Can I do my own bookkeeping?
Yes, you can do your own bookkeeping. Plenty of small business owners handle it themselves, especially in the early stages. QuickBooks Online and similar software make the mechanics accessible. Bank feeds pull in transactions automatically. The question isn’t capability but whether it makes sense for your situation.
DIY bookkeeping requires time, consistency, and basic accounting knowledge. For a simple business with 50 or fewer monthly transactions, expect 2 to 5 hours of work each month. Add more bank accounts, credit cards, or payment processors and that number climbs. If your business involves job costing, inventory, or tracking receivables, the complexity increases significantly.
Consistency is where most attempts break down. Categorizing transactions is easy when you remember what they were for. Three months later, looking at a $147 charge and trying to recall whether it was supplies, a client meeting, or something personal becomes guesswork. That guesswork compounds. One unclear transaction doesn’t matter much. Fifty of them scattered across the year creates books that don’t actually reflect reality.
The pattern tends to look the same. Things start fine. Then a busy week turns into a busy month. The bookkeeping slides because client work or operations take priority. By the time you return to it, you’re facing a backlog that feels overwhelming. Some people push through. Many let it slide further.
When tax time arrives with messy or incomplete records, the options aren’t great. Your accountant charges extra to sort through unclear categorizations. Or they file based on incomplete information and hope nothing gets questioned. Either way, you’ve created a more expensive problem than consistent monthly bookkeeping would have cost.

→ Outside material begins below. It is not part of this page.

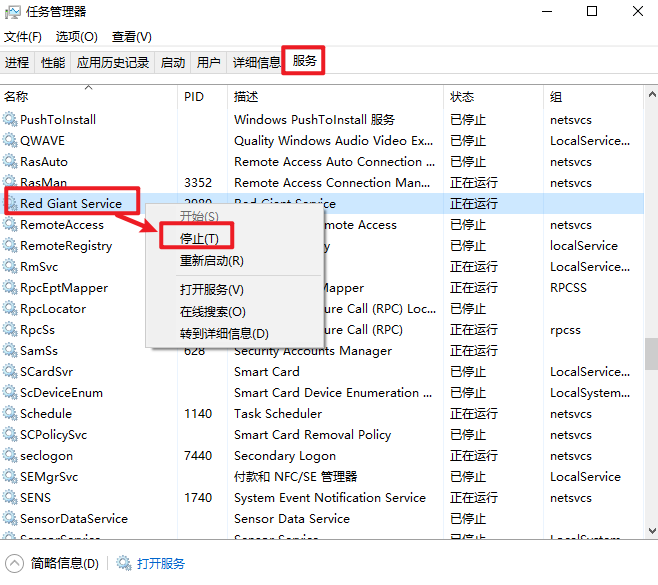Click the gear icon next to seclogon
Screen dimensions: 658x585
click(11, 456)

There’s also the opportunity cost. If you could bill $60 or $80 an hour for your actual work, spending 5 hours monthly on bookkeeping means $300 to $400 in time that could have gone toward revenue. Professional bookkeeping often costs less than that while producing cleaner results.
DIY can work if you have a straightforward business, minimal transactions, and genuine discipline to do the work weekly. For businesses that have already fallen behind or need industry-specific tracking, a bookkeeping service typically saves money in the long run. The real savings come from not having to fix problems that built up over months of delayed work.